L. Roversi

Flexible Affine Light Logic

Submitted to a journal - a preliminary version has been presented at the workshop ``LL-Linear Logic'', affiliated to FLoC'02, Copenhagen, 2002


At least two approaches to machine-independent characterizations of polynomially costing computations exist. One is purely proof-theoretic. It has been developed by introducing Light linear logic, and it is based on a careful control of the expressiveness of the logical rule contraction. The other approach is recursion-theoretic. It exists in various forms. Every of them is based essentially on some restrictions of both a recursion and a composition scheme, with of without the help of some typing discipline. Flexible Affine Light Logic (FALL) allows to bridge the two approaches. FALL derives from Light linear logic. It admits a polynomially costing normalization strategy. Moreover, there is an inductive embedding of the full system BC into FALL, BC being a recursive-theoretic characterization of poly-time, by Bellantoni and Cook. So, FALL is expressive enough to represent all the feasible computations.

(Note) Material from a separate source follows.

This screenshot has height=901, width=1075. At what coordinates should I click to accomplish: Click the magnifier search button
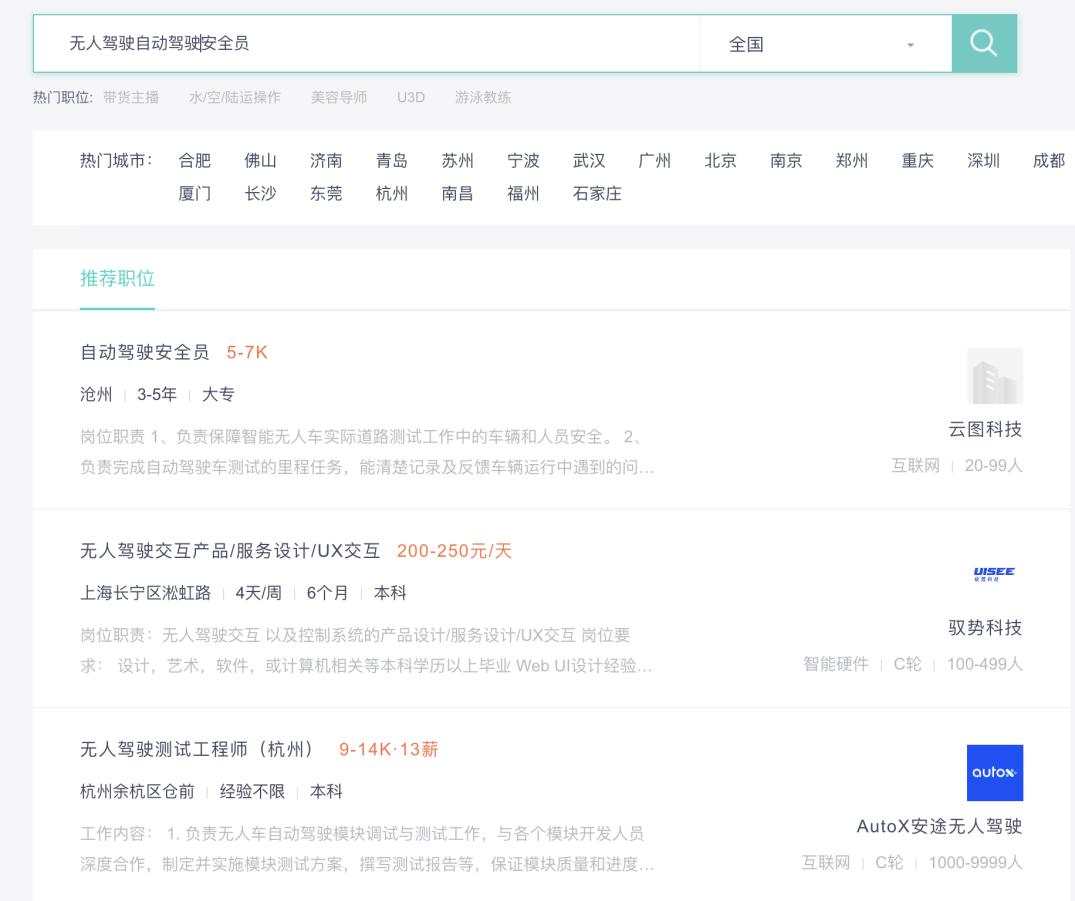pos(984,44)
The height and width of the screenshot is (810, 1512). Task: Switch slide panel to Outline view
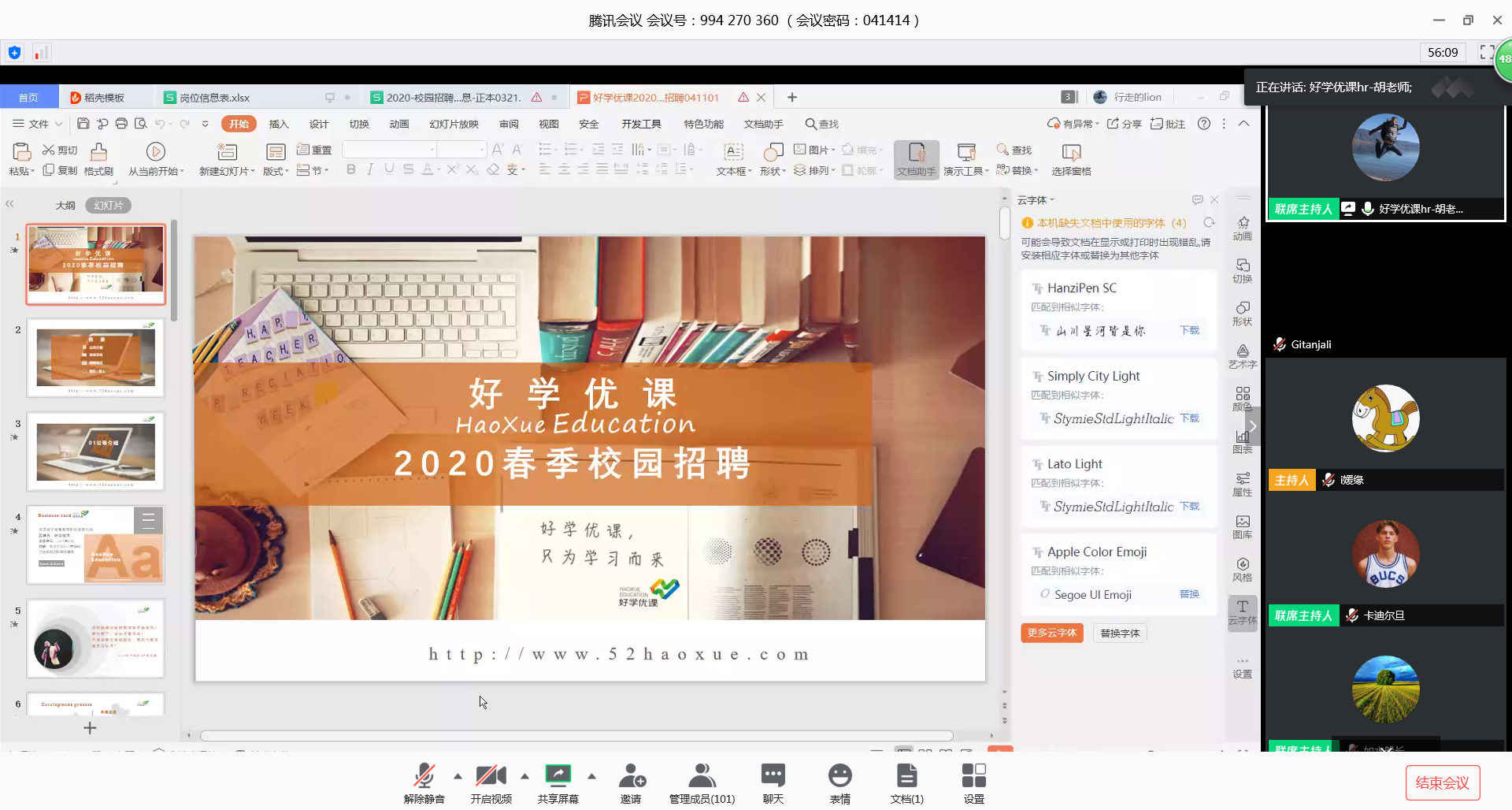coord(65,206)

The distinguishing feature of FALL is that it is a proof-theoretic system that both embodies the quite restrictive structural constraints a` la Linear logic to control the reduction complexity, and keeps such constraints flexible enough to encode, and simulate, the more programming-oriented terms of BC. The paper fully formalizes the structure, and the properties of FALL. It also shows the details of the relation with BC, so opening the possibility for various comparisons of one approach to feasible computations vs. the other.